# Aires west coast France



## MIKEJ (Apr 10, 2006)

We are hoping to go down the west coast of France Bordeaux/Biarritz July/August. Can anyone recommend any aires that are near beaches.


----------



## Boff (May 10, 2005)

MIKEJ said:


> We are hoping to go down the west coast of France Bordeaux/Biarritz July/August. Can anyone recommend any aires that are near beaches.


Hi Mike,

as you can see in http://www.campingcar-infos.com/ there are quite a lot of aires along the west coast. However be aware that July/August is not exactly the most quiet time in France, so take into account that especially the aires close to the beach might be crowded.

But in any case the situation there will be much better than along the Mediterranean coast at the same time.

Best Regards,
Gerhard


----------



## danielf (May 11, 2005)

Hi Mikej,

we spent 3 weeks in that corner of france last august. I can well recommend the aires at Cap Breton and Biarittz. BUT get there early and be prepared for a wait to get a space....... especially at Biarittz. 

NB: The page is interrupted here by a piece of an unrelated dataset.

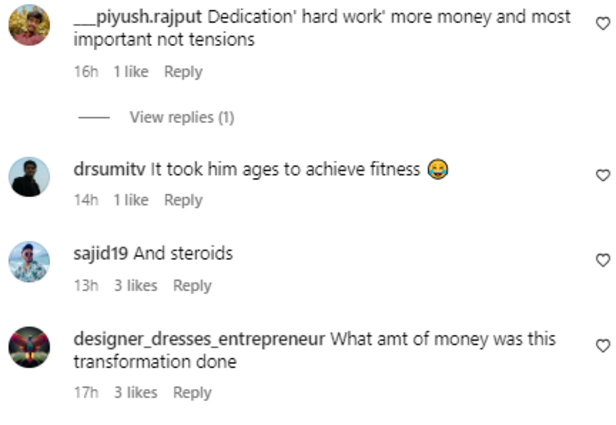The image size is (616, 425).
Task: Show the 3 likes on sajid19's comment
Action: click(x=135, y=286)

The aire at Biarittz is nothing special in terms of views etc. and a bit crowded, but its is acroos thge road from the beach and not far from town centre which is weel worth a couple of days looking around.

Cap breton is fantastic.. we loved it, only planned to spend a night there to get over driving and stayed for 4. Fantastic beach, good views and not to far from town.

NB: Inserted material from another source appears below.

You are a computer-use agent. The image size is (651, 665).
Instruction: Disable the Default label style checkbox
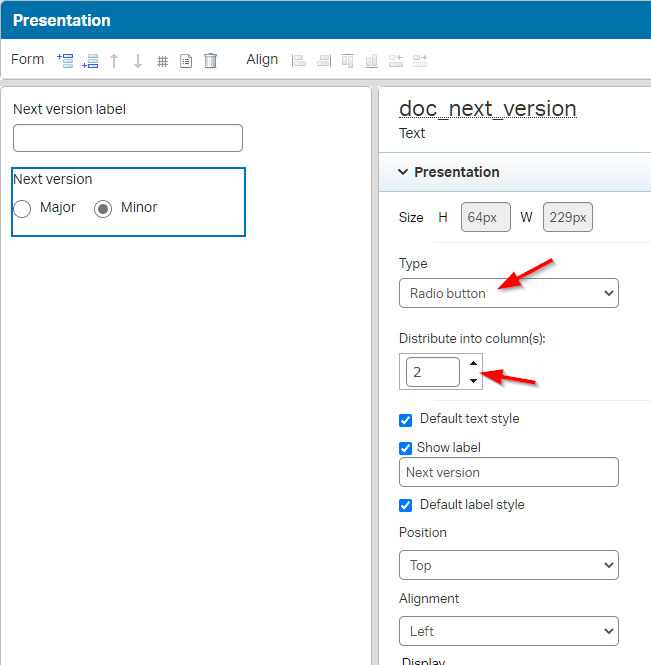point(406,505)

If going a little way inland, I recomend aire at St Pee sur Neville, by side of lake, nice restraunts near by.

We went onto pyrannes for a few days, Lourdes etc. and can recommend the aire at SEVIGNACQ MEYRACQ as being fantastic.

All are listed in the aires books and with piccys on camping car ionfos website.

Hope that helps,

Daniel


----------



## zulurita (May 9, 2005)

Hi MikeJ
Capbreton is good, there is Meschers, Mortagne sur Gironde but that is on an Estuary but nice all the same and has ELHU. There are others in that area and in the Landes region camping car info gives you some photos so check that site out. But do get to an air early I would say mid/late morning to get a place just as others are leaving.
Happy travelling


----------



## colian (May 11, 2005)

*S.W France*

Mike 
We will be travelling up from Bilbao about that time, last year we spent time at La Palmayre, there are 2 Aires in this town one to the north near the camp site Bonne Anse and another at the port, the tourist office in the centre of town has a motohome water and dump point, We have always enjoyed that part of France and intend to spend time at Leon to the south of Bordeaux where there appear to be plenty of Aires.

Have a good time and look out for the MHF stickers.

ian and Col


----------



## chapter (May 1, 2005)

lake leon has a good aire also st girons plage 150 meters from the beach,
messanges 200 meters from the beach


----------